Section 1: Sur les premiers lacets du col vers le Belvédère Pierre Châtel.

Aperçu général des difficultés du parcours: paradoxalement, sur cette longue montée vers le col, vous n’aurez pas toujours le sentiment d’une pente importante. Il y a pourtant certains passages à nettement plus de 15%. Il n’est qu’à considérer le profil du tronçon pour se faire une idée de la difficulté proposée.

Du centre de Yenne, il faut traverser le village en allant vers le Rhône, jusqu’au rond-point où se jette  le ruisseau du Flon.

Là, un pont enjambe le Rhône, avec tout à côté le cimetière. Avec le brouillard aujourd’hui, il faut presque deviner la route.

La route longe le cimetière et après un virage se transforme en chemin, que l’on va suivre plus de 10 kilomètres.

Rapidement, le GR65 atteint la chapelle de Notre Dame de la Montagne, emprisonnée dans le brouillard, avec sa statue encastrée dans le rocher. La Vierge protectrice de Yenne et du fleuve a été érigée en 1860.

A partir d’ici, et pour la plus grande partie de la montée, le calcaire va affleurer à de très nombreux endroits sur un chemin, le plus souvent étroit. Le chemin ici est très particulier. Parfois la pente est rude mais brève. Souvent, il y a des replats, et même des descentes.

 

 

 

 

 

 

 

Apparaît alors le premier belvédère: celui de la tombe de Pierre Boisson. Enfant du pays, né en 1819, dentiste fortuné mais franc maçon, il voulait se faire enterrer au cimetière de Yenne auprès de la Madone de la Montagne, mais on refusa sa demande. Alors, il construisit son propre tombeau de l’autre côté de la vallée. Aujourd’hui, on ne verra que du brouillard, le tombeau se trouvant de l’autre côté du fleuve.

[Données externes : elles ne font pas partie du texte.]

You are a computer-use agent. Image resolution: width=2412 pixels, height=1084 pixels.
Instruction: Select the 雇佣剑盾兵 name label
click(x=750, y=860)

Un peu plus haut, sur les rochers, entre lande et forêt, le chemin passe au lieudit La Prison. Mais la prison aujourd’hui, ce n’est que le brouillard. Nous avons déjà gagné plus de 100 mètres d’altitude depuis Yenne en une demi-heure de marche.

Puis, le chemin continue à prendre de l’altitude, en pente raisonnable…

… avant que l’inclinaison se fasse plus marquée pour un court tronçon. Les pierres abondent sur le chemin. Bien sûr, les moraines ont charrié du matériel ici lors des glaciations de l’Ère Quaternaire.

Ici, nous passons dans un paysage qui est plus un mélange de lande et de broussailles que de la véritable la forêt. Nous sommes très près de la falaise, mais on ne la voit jamais. Pour notre bonheur du jour, on sent que le brouillard ne va pas tarder à se dissiper.

Aujourd’hui, le soleil pointe son nez, lorsque nous arrivons au belvédère de Pierre Châtel. Tout promeneur adore ce temps béni où le soleil joue avec le brouillard. Depuis La Prison, nous sommes passés de 345 mètres à 480 mètres d’altitude.

La forteresse de Pierre Châtel, de l’autre côté du Rhône, fut la résidence secondaire préférée des comtes de Savoie.  Erigée d’abord en couvent à la fin du XIVème siècle, les chartreux furent longtemps les gardiens de la Savoie. Elle fut assiégée par les Autrichiens en 1814, du temps de Napoléon, puis perdit son rôle stratégique lorsque la Savoie fut rattachée à la France en 1860.

C’est encore plus fantasmagorique avec le brouillard, et on va jusqu’à imaginer des ennemis escaladant la muraille.